Acting New Jersey Attorney General Jennifer Davenport has filed the state’s first response brief under her helm in the consolidated Koons v. Siegel challenge to New Jersey’s “sensitive places” ban, and predictably, the state’s posture in this case has not changed under new leadership.
The 34-page response brief filed on January 24 is an attempt to answer the January 8 brief filed by attorneys general from 24 states in support of New Jersey gun owners and Second Amendment rights.
That support, along with the Third Circuit’s decision to rehear the case en banc on February 11, and the significant number of state and national gun rights groups involved, is bringing a spotlight on this case which could create a circuit split on the topic of sensitive places – an outcome that would put it on the trajectory for potential consideration by the Supreme Court.
Gun rights groups involved include:
- Second Amendment Foundation (SAF)
- Firearms Policy Coalition (FPC)
- Association of New Jersey Rifle and Pistol Clubs (ANJRPC)
- Coalition of New Jersey Firearms Owners
- New Jersey Second Amendment Society
In its brief, New Jersey very much complicates the simple principles laid out in Bruen and other Supreme Court precedent, which uphold Second Amendment rights.
Davenport’s filing boldly proclaims that “Anglo-American history evinces centuries of measures limiting firearms at analogous sensitive places.”
The apologetic brief then goes on to state that, “the reason that sensitive-place statutes were less common at the Founding than Reconstruction has to do with policy – not constitutional constraints.”
The state also makes a novel case that restrictions on enumerated rights are correlated with violence, arguing, “Rather, as violence surged, States exercised the authority they always had to protect their residents at myriad sensitive places.”
The brief defends the state’s catch-all prohibition on carrying within 100 feet of a public gathering requiring a permit, bans at parks and beaches, and places that serve alcohol.
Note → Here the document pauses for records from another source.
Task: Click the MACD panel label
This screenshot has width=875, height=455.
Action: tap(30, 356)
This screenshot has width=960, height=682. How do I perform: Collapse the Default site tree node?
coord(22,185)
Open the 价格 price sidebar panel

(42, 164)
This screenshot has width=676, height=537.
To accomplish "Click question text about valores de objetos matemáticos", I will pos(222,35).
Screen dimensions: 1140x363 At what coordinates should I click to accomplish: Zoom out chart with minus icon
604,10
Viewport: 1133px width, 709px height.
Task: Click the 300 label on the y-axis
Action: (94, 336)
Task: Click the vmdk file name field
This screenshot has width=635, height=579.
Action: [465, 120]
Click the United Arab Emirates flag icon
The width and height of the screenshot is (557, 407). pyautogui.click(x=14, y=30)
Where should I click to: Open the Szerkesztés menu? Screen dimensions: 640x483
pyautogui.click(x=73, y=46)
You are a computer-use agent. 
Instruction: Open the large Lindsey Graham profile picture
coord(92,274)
In contrast to New Jersey’s briefing, the January 8, multi-state, pro-2A defense lays out a simple framework for understanding this case and the current state of affairs under New Jersey’s broad prohibition on the carry of firearms, which is not couched in history, text, or tradition, but the interest-balancing approach of “public safety”:
And while the majority opinion at least facially attempted to interpret the Second Amendment under Bruen by analogizing to historical regulations – including mostly ones enacted well after the Founding – it ultimately resorted to many of the same abstract “safety” concerns that led New York to designate all of Manhattan a “sensitive place.”